Mainz, 19.04.2010
Müjdecim, kurtarıcım, efendim, peygamberim,
Sana uymayan ölçü hayat olsa teperim.
„Kutlu Doğum Haftası“ adı altında düzenlenmekte olan etkinlikler Diyanet İşleri Başkanlığınca yapılan en önemli faaliyetlerden biri, belki de en önemlisi. Eğitim hayatı boyunca öğretilmeyen bir Peygamberin bu tür etkinliklerle bir nebze olsun kavranması mümkün olabilir. En azından o kutlu Peygamberin yaymakta olduğu „Gül“ kokusundan müstefid olma imkanı doğabilir. Zira O çölde açan bir gül dü. O, rengi solmayan, kokusu tükenmeyen bir gül dü. Ancak o gül kokusunu alabilmek için burun değil „yürek“ lazımdır. Oğlunun hasretiyle yanıp tutuşan Hz. Yakup (a.s), ağlamaktan gözlerini kaybetmiş ancak bedel olarak ödediği gözleri karşılığında Allah ona Yusufùn kokusunu Mısır`dan alabilecek bir yürek ihsan etmişti. Bütün mesele bedel ödemektir. Ancak bugün için müslümanlar arasında hatta insanlık için de bunu söylemek mümkündür ki en zayıf halka „bedel ödemek“tir. Modern birey insanın içinden onu insan yapan değerleri çıkarıp aldığı için bedel ödemek zor gelmektedir. Müslümanlar arasında da bu hastalık hızla yayılmaktadır. Kime sorarsanız sorun en çok Allahı sonra da Allahın elçisini sevdiğini söylerler. Bu aslında beyaz bir yalan da değildir. Öyle öğrenmiş ve öyle de inanmıştır. Ancak bu sevgi sıralamasına rağmen yolunda gitmeyen işler vardır. Bunun sebebi ise bu sevginin bedelsiz olmasındandır. Anadolu irfanında çok güzel ifade edildiği üzere kuru kuruya „kadan-Alam, Kurban-Olam“ türü bir sevgi, şarkılara konu olmaktan öteye bir anlam taşımaz.

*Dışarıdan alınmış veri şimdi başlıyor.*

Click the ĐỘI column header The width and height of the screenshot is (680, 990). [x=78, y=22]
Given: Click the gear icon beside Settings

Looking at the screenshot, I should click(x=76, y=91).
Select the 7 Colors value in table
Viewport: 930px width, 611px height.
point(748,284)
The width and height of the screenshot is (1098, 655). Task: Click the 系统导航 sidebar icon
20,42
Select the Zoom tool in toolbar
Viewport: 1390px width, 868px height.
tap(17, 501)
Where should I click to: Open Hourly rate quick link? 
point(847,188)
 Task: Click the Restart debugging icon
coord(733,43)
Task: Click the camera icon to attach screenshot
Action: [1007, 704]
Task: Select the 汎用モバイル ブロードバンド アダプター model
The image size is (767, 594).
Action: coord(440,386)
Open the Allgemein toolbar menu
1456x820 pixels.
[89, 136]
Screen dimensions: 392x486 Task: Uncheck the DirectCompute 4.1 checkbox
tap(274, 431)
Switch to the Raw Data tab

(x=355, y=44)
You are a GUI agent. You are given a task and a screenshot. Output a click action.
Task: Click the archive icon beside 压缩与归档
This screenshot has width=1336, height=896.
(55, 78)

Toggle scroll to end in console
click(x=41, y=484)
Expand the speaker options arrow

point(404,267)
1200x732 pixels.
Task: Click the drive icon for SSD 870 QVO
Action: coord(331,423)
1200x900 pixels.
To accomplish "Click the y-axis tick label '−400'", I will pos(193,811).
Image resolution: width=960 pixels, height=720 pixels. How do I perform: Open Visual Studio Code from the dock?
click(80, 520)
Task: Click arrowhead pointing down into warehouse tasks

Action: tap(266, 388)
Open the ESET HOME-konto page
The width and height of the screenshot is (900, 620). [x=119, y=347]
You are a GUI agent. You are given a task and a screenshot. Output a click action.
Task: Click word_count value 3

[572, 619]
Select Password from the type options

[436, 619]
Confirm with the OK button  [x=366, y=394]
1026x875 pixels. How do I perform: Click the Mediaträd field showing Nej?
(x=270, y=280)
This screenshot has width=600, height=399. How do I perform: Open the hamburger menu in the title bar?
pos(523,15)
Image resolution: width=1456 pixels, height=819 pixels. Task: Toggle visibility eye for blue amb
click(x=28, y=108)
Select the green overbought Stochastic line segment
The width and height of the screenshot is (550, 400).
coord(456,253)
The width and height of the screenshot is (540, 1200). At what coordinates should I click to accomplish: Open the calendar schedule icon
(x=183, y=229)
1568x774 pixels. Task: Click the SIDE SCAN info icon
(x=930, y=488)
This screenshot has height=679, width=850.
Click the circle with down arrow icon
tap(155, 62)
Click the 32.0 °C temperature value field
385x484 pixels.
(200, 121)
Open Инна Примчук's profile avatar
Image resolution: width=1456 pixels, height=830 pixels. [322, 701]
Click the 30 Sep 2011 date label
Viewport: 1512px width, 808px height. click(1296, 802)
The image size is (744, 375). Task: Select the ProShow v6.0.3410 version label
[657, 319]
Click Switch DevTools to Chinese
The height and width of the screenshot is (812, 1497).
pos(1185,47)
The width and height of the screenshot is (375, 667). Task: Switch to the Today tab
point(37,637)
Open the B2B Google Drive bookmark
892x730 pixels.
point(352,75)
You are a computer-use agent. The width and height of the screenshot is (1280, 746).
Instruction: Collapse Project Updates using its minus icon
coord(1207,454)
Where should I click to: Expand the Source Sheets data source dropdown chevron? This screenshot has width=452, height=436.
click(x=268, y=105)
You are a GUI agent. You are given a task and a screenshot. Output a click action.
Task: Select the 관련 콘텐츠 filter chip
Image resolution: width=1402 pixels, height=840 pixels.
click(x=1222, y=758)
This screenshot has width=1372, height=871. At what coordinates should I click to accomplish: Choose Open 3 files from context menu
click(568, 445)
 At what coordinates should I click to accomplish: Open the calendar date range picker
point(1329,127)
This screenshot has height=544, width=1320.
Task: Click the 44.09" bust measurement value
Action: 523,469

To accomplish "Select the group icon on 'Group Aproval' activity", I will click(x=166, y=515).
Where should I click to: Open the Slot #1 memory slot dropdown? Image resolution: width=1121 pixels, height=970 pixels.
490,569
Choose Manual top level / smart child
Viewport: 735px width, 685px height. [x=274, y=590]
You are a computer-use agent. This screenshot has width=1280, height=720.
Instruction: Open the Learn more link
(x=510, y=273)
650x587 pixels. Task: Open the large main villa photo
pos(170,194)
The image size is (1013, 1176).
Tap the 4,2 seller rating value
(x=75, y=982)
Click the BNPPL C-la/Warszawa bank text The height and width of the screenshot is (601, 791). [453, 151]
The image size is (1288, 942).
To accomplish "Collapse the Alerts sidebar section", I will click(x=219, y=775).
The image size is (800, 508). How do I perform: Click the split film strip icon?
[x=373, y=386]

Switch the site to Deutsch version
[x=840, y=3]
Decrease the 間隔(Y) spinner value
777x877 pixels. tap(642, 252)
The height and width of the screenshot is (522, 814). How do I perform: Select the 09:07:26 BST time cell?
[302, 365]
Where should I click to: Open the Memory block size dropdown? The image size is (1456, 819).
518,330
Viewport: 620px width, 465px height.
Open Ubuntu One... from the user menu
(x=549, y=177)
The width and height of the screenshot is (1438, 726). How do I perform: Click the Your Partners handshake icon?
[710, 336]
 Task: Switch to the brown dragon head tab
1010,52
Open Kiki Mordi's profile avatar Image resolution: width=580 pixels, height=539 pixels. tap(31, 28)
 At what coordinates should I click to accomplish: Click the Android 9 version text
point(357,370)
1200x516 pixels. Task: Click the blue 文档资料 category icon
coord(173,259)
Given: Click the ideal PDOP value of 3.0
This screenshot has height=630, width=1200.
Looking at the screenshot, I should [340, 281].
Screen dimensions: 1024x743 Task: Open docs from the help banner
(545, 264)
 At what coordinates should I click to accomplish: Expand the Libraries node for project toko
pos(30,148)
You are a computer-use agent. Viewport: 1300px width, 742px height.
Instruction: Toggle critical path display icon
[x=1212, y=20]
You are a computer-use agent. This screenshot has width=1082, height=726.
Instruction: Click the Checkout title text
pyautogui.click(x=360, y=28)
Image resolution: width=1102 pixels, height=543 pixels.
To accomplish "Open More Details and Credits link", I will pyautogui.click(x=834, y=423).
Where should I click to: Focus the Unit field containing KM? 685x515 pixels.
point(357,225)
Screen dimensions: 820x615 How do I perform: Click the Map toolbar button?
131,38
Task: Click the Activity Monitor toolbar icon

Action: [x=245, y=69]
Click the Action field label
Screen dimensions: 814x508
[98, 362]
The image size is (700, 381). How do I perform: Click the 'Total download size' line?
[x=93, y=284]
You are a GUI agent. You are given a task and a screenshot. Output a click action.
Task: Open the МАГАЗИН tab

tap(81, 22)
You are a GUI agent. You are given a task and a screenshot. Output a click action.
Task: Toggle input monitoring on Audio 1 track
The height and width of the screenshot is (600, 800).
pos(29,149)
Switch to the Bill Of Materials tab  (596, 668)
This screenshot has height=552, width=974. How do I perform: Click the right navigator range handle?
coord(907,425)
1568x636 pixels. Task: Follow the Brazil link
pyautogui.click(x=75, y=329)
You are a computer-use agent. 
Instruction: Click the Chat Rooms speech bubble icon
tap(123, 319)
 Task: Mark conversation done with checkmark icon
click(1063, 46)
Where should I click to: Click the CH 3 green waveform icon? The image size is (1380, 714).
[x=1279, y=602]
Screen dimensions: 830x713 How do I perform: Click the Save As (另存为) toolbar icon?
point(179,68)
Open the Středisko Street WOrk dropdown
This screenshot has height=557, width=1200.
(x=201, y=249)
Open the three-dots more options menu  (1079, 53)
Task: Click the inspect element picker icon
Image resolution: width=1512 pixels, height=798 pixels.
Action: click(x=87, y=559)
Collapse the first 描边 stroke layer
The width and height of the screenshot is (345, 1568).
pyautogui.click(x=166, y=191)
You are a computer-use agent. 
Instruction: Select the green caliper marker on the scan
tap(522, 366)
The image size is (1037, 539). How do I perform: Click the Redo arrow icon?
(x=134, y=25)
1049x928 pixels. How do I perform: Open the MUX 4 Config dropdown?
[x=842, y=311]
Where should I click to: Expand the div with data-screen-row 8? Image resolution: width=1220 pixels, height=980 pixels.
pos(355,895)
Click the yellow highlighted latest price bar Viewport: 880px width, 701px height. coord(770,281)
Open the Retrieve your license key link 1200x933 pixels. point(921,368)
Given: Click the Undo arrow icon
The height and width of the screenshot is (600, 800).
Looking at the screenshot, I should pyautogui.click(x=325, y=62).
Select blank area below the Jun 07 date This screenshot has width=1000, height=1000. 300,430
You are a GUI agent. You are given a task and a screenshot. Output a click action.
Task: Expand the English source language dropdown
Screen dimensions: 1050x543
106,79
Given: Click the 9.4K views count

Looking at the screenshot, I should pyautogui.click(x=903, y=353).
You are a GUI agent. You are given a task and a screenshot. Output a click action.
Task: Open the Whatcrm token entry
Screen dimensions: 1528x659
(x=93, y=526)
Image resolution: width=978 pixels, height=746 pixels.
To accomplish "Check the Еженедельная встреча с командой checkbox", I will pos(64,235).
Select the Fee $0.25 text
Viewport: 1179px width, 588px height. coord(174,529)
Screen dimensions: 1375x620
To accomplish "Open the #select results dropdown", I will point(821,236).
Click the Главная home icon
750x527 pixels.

O kutlu Peygamber, insanlık için sevgiyi yüceltmeyi vazife bilmiş ve hayatı adeta muhabbete dönüştürmüştü. Biz sevmeyi de sevilmeyi de O`ndan öğrenmek zorundayız. Bunun içindir ki aşık,
Muhabbeten Muhammed oldu hasıl,
Muhabbetsiz muhammedden ne hasıl?
Diye sormaktadır.O´nun öğretisinde sevgi özgürleştirir, ve paylaştıkça çoğalır. İnsanın harcadıkça çoğalan tek sermayesi sevgidir. Bu da Yüce Allahın insana ihsan ettiği en büyük lütuflardan biridir.Ancak insan bu, ne de olsa isminde bile bir „isyan“ işareti var. Seveyim derken bile sevgiye „kara„ çalabilir, hatta sevgiyi zehirleyebilir. Sevgi zehirlenmesinden insan imanından bile olabilir. Hristiyan alemine sorun bakalım İsa (a.s)`yı sevmiyorlar mı? Aksine o kadar seviyorlar ki onun mucizevi doğumu yetmezmiş gibi ona Tanrının oğlu payesini vermeye kalkışıyorlar. Bu yüzden sevgi zehirlenmesine yakalanmamak için sevgiyi de muhabbeti de insanlığın ufku olan efendimizden öğrenmemiz gerekir. O`nun sevgi konusundaki yaklaşımını ortaya koymak ne bizim haddimiz ne de bu makalenin hacminin haddinedir. Ancak Hz. Peygamberin imanı yeşerten toprağın sevgi olduğunu ifade etmek gerekir. Şöyleki: “İman etmedikçe cennete giremezsiniz. Birbirinizi sevmedikçe de iman etmiş sayılmazsınız.“ O`nun eşya`ya bakışı da sevgi eksenliydi. Mesela, „Uhud bir dağdır, ama o bizi sever, biz de onu severiz“ buyurmuştu.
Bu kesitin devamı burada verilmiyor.